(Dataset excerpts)
========

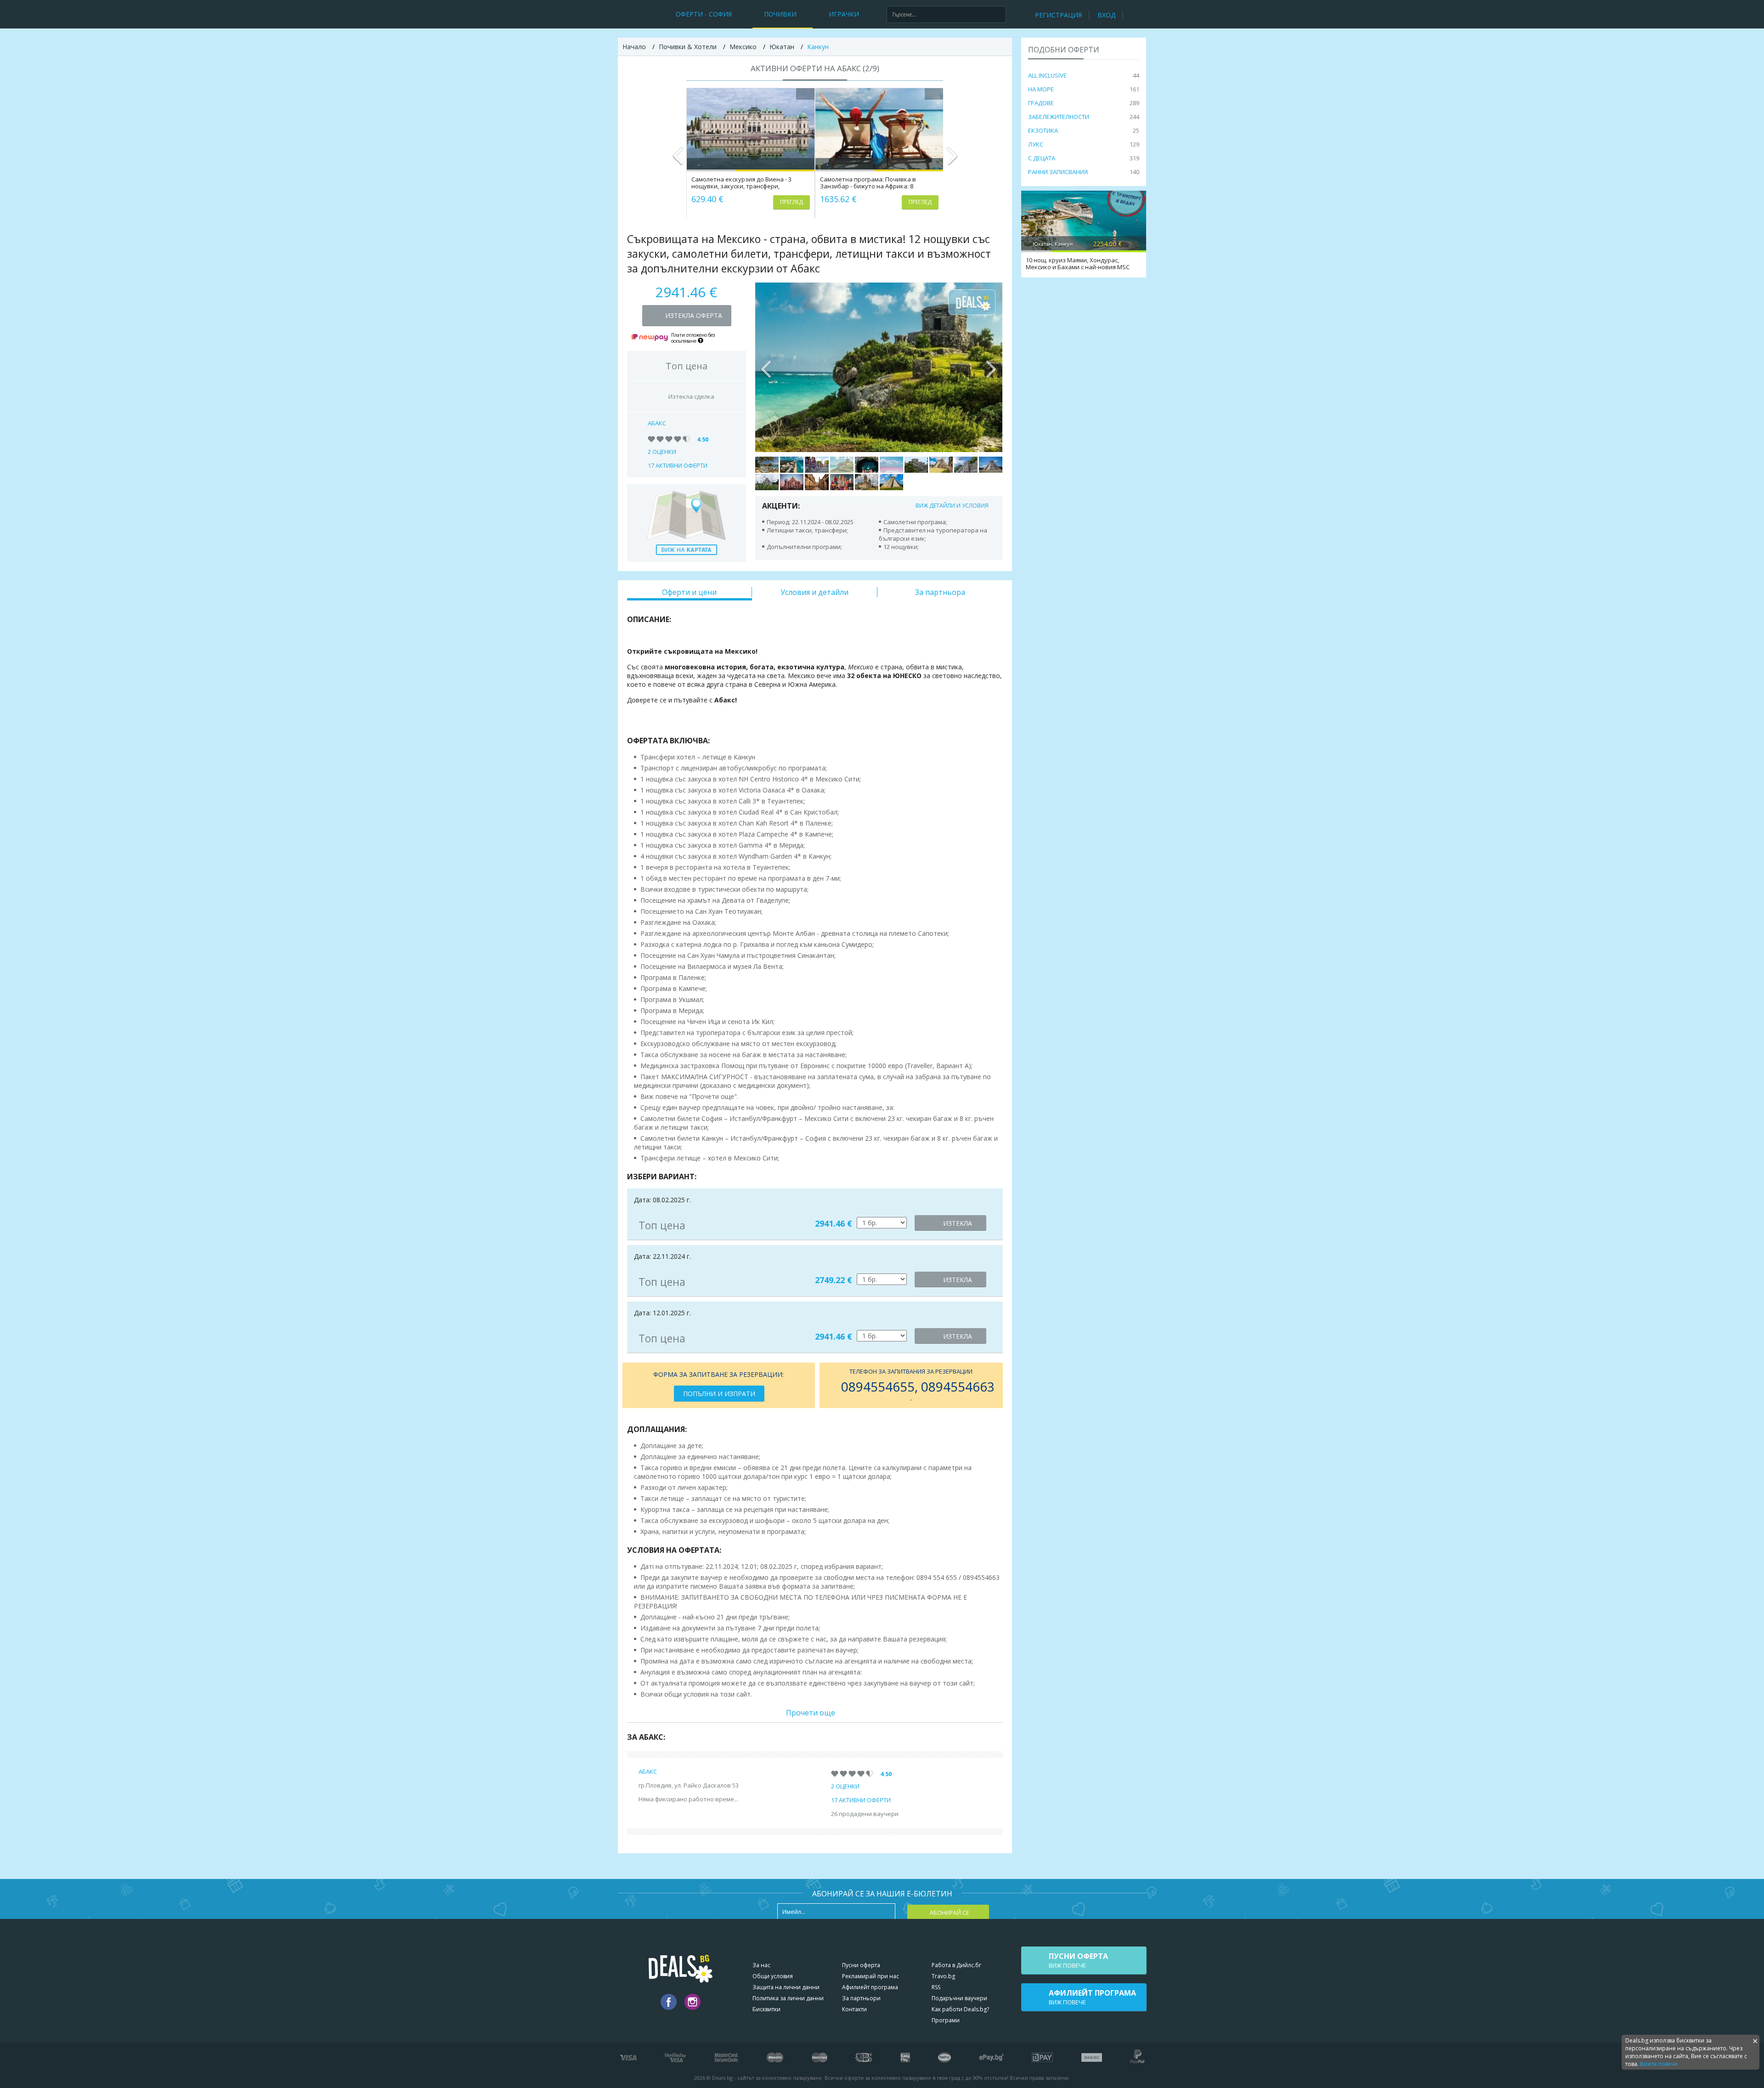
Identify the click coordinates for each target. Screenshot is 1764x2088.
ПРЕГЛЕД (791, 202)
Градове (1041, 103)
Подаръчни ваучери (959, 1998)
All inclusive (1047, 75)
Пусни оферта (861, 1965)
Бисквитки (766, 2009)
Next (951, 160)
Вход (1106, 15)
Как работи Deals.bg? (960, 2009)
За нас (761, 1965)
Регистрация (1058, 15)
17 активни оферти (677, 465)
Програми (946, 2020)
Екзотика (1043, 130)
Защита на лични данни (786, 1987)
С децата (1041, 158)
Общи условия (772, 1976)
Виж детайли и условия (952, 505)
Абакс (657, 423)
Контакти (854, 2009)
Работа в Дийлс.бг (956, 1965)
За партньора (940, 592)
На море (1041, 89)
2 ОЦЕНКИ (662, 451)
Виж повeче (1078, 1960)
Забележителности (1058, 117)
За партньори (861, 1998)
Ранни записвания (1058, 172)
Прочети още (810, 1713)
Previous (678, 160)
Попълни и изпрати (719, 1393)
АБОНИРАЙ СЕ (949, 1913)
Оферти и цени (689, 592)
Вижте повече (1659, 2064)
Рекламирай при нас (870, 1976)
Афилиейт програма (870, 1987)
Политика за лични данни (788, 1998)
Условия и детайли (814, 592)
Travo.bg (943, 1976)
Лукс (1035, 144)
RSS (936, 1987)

========

**EXERCISE**
An exact copy of the lines from the one containing "Работа в Дийлс.бг (956, 1965)" through the end of the data above is the whole answer.

**ANSWER SECTION**
Работа в Дийлс.бг (956, 1965)
За партньора (940, 592)
На море (1041, 89)
2 ОЦЕНКИ (662, 451)
Виж повeче (1078, 1960)
Забележителности (1058, 117)
За партньори (861, 1998)
Ранни записвания (1058, 172)
Прочети още (810, 1713)
Previous (678, 160)
Попълни и изпрати (719, 1393)
АБОНИРАЙ СЕ (949, 1913)
Оферти и цени (689, 592)
Вижте повече (1659, 2064)
Рекламирай при нас (870, 1976)
Афилиейт програма (870, 1987)
Политика за лични данни (788, 1998)
Условия и детайли (814, 592)
Travo.bg (943, 1976)
Лукс (1035, 144)
RSS (936, 1987)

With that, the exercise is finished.